Angriffe auf Schulen und Krankenhäuser

Doch auch außerhalb Mossul geht das Leid weiter. Im ganzen Land gab es laut Bericht 138 Angriffe auf Schulen und 58 auf Krankenhäuser. Die Hälfte aller Schulen im Irak seien inzwischen reparaturbedürftig. 1,2 Millionen Kinder gehen demzufolge nicht zum Unterricht und drei Millionen weitere Mädchen und Jungen besuchen sie nur unregelmäßig.

Fares ist einer von ihnen. "Ich wünschte, ich könnte zurück zur Schule, aber meine Familie hat sonst niemanden, der sie unterstützt", so der Zwölfjährige aus der Hauptstadt Bagdad.

Mehr als fünf Millionen Kinder und Jugendliche benötigten dem Report zufolge humanitäre Hilfe. Jedes vierte Kind komme mittlerweile aus einem armen Haushalt. "Ich möchte nicht wirklich zurück zur Schule gehen, weil ich der einzige bin, der Arbeit hat", erklärt Hussein, der 15 Familienmitglieder mit versorgt.

Das Leben im Irak wird seit fast vier Jahrzehnten von Gewalt, Krieg, Sanktionen und Instabilität geprägt. Allein in den vergangenen drei Jahren hat der Konflikt laut UN-Kinderhilfswerk drei Millionen Menschen aus ihren Häusern vertrieben - die Hälfte von ihnen Minderjährige. Rund 800.000 Kinder haben demnach ein oder beide Elternteile verloren.

Humanitäre Hilfe gefordert

Unicef fordert angesichts der anhaltenden Gewalt ein Ende des Konfliktes und ungehinderten Zugang der Kinder zu humanitärer Hilfe.

Alle schweren Kinderrechtsverletzungen, "einschließlich der Tötung, Verstümmelung und Rekrutierung von Kindern" sowie die Angriffe auf zivile Infrastruktur müssten unverzüglich aufhören. Mädchen und Jungen, die sich in Haft befinden, bräuchten Zugang zu rechtlichem Beistand.
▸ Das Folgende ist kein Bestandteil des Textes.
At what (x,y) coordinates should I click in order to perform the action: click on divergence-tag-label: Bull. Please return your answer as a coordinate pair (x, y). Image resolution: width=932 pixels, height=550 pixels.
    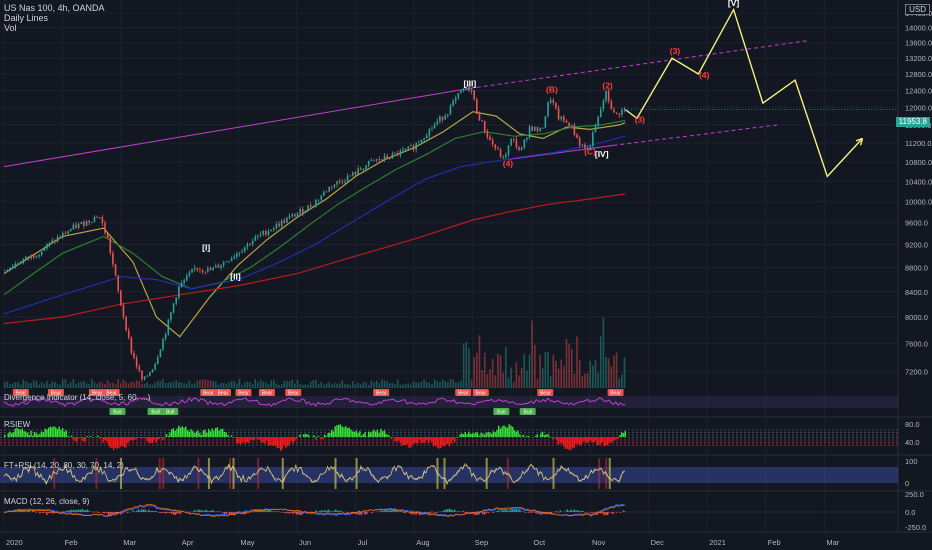
    Looking at the image, I should click on (117, 413).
Zudem drängt die Organisation auf verlässliche Unterstützung der Menschen in Not. Für das laufende Jahr klaffe eine Finanzierungslücke von 100 Millionen US-Dollar.

Mohammed erhielt nach ungewissen drei Monaten die erlösende Nachricht. "Ich konnte nicht schlafen, weil ich immer an meine Familie denken musste", erzählt er. Dann rief ihn sein Onkel an und sagte ihm, dass seine Mutter auch geflüchtet und sicher in einem anderen Camp untergekommen sei. Helfer hätten die beiden dann wieder vereint.